Wednesday, August 20, 2008

Mailbag: You can observe a lot just by watching

Grapevine,

I'm a reporter paying my dues in a small market, and to be honest, there's really no one here to teach me very much. Everyone is a rookie and the ND doesn't offer any feedback. I'm just looking for advice as to how I can do better standups and packages if I don't see anyone in this market who really stands out. I watch the competition every night and I'm just not inspired.

-Willing to learn

Dear Willing,

Well, I used the classic Yogi Berra quote in the headline because, in reality, it speaks volumes.

To continue with the baseball analogy, a good player on a lousy team isn't as good a player when he's surrounded by other guys in the lineup who aren't very good. Trade him to a team with a solid lineup, and he'll get better just by picking up little things from his teammates.

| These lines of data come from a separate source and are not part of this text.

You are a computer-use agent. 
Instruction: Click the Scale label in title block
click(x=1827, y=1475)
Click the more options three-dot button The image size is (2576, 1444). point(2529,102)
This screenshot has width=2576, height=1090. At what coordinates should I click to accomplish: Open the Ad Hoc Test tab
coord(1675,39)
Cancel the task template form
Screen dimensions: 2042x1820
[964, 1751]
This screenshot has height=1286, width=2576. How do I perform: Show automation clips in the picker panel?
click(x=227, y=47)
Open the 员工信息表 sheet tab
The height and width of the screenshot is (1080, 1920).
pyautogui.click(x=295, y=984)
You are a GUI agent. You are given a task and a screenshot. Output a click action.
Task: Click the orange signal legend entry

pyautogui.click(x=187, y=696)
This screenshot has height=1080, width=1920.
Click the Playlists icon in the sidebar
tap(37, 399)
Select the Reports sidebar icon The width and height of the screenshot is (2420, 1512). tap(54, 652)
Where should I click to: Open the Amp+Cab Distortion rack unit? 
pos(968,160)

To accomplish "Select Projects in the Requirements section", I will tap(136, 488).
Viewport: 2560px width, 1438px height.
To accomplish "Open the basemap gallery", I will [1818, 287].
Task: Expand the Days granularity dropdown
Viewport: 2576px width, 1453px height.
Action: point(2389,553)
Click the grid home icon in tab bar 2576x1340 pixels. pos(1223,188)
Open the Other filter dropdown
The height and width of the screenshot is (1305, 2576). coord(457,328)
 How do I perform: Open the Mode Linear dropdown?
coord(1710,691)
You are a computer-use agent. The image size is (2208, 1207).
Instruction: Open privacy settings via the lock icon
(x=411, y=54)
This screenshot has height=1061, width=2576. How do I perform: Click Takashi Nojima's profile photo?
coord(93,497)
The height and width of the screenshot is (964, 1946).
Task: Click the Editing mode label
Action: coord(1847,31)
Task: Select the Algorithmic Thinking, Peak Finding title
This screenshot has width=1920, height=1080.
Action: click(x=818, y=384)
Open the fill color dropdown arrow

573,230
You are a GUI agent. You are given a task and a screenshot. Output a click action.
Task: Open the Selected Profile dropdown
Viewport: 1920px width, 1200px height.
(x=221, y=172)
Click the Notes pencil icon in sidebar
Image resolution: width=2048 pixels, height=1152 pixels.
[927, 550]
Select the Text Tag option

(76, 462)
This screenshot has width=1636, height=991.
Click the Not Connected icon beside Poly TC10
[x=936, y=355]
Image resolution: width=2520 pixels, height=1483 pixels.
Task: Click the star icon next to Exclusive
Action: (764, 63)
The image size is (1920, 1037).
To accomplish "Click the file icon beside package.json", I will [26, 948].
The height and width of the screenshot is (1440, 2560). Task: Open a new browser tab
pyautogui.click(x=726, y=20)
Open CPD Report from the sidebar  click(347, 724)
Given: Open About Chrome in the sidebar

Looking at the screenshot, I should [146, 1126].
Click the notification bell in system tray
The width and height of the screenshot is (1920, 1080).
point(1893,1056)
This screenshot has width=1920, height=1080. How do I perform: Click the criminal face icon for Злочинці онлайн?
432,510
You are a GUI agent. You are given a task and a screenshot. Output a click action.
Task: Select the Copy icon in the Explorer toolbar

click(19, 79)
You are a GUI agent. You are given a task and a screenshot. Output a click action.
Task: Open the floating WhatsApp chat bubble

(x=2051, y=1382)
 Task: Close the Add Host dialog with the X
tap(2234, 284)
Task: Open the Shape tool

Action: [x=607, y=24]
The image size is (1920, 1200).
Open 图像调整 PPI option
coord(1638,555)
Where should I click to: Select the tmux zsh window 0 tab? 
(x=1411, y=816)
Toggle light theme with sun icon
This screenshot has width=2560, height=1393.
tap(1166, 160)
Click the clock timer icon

So in your case, you're playing in the Rookie League and want to make it to The Show.

Your big problem is that you're trying to learn from people of your own talent level. Your solution is two-fold. Forget watching other entry level people and start watching the networks. In fact, start taping the networks and breaking down how successful reporters put packages together, do standups, use nat sound, write to video, write in and out of sound bites. Then listen to the packages without watching and pay close attention to the delivery and inflection.

The second thing you have to do is watch a lot of other people's resume tapes. (But Grape, I'm not a News Director, I don't have a stack of tapes to look at.) Ah, but there are all sorts of people who have posted their resume tapes online, on sites like tvjobs.com and many others. You can literally watch hundreds of tapes, but I want you to concentrate on the people who have a decent amount of experience... don't watch other rookies to begin with. Then, after you've watched all the vets, check out the people with the same level of experience as yourself. Now you're seeing the competition, and you know that you have to be a little bit better. So take all the things you've learned watching the network and the veteran reporters and start incorporating them into your own work.

And no excuses about being a one man band or having lousy equipment. A package is the same in New York as it is in market 200. It needs good writing, a great standup, nat sound, effective sound bites, and a solid delivery.